- Saved entries:
[Start of section]
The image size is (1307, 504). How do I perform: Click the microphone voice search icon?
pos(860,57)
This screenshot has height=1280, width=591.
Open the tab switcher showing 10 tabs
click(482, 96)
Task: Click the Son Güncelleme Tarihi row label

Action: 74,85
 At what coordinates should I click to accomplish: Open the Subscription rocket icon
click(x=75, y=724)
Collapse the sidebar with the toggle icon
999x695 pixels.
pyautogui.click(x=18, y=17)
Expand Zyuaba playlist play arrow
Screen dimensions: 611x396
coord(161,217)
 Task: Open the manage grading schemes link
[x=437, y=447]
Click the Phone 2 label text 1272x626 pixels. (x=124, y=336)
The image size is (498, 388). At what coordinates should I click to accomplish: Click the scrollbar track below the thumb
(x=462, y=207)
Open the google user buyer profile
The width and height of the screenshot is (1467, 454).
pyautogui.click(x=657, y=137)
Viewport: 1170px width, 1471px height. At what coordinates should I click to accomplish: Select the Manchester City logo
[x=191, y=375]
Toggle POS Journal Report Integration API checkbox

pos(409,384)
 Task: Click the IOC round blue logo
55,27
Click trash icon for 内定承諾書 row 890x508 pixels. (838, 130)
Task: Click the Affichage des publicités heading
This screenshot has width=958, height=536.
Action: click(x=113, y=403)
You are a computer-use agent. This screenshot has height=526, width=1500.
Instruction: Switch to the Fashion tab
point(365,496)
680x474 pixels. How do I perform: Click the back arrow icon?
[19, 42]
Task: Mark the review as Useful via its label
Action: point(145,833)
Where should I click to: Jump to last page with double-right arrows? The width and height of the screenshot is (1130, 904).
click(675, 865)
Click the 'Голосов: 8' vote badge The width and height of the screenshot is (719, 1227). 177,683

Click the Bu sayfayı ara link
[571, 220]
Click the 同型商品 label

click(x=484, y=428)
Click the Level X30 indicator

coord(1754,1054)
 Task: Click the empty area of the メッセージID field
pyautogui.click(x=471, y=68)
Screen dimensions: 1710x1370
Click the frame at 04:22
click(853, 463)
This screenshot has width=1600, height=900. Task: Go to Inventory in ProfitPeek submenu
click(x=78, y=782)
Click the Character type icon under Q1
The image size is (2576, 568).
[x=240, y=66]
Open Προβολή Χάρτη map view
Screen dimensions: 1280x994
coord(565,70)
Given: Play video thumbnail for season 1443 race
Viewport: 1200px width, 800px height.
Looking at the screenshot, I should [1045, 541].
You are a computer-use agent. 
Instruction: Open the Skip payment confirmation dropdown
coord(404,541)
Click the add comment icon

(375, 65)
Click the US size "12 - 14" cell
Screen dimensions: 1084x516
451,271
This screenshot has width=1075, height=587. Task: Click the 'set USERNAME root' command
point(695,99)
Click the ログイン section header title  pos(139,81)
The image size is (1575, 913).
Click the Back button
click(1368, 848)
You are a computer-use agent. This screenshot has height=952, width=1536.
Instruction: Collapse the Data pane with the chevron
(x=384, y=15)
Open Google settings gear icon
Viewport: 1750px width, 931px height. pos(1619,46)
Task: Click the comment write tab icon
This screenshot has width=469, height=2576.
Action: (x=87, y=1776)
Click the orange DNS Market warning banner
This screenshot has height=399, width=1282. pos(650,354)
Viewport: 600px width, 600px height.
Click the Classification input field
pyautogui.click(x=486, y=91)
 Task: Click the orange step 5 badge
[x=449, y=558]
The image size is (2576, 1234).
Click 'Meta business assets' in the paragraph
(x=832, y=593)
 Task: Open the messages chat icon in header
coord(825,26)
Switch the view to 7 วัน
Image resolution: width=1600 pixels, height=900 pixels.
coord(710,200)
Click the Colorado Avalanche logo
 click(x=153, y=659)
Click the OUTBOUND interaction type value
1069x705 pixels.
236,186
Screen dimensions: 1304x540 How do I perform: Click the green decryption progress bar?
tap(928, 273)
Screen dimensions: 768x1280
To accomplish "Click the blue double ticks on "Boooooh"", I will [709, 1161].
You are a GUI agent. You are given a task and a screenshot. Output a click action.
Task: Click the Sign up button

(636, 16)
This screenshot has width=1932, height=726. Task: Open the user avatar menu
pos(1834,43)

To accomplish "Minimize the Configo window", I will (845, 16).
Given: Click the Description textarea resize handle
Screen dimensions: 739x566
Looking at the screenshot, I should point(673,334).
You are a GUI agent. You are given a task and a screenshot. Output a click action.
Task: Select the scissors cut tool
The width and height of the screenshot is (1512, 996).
[End of section]
- ABOUT THIS TASK: For this task, write out exactly the lines of the entries above, starting at the line with "Click the Phone" and ending at the line with "Click trash icon", both included, and no others.

- ANSWER SPACE:
Click the Phone 2 label text 1272x626 pixels. (x=124, y=336)
The image size is (498, 388). At what coordinates should I click to accomplish: Click the scrollbar track below the thumb
(x=462, y=207)
Open the google user buyer profile
The width and height of the screenshot is (1467, 454).
pyautogui.click(x=657, y=137)
Viewport: 1170px width, 1471px height. At what coordinates should I click to accomplish: Select the Manchester City logo
[x=191, y=375]
Toggle POS Journal Report Integration API checkbox

pos(409,384)
 Task: Click the IOC round blue logo
55,27
Click trash icon for 内定承諾書 row 890x508 pixels. (838, 130)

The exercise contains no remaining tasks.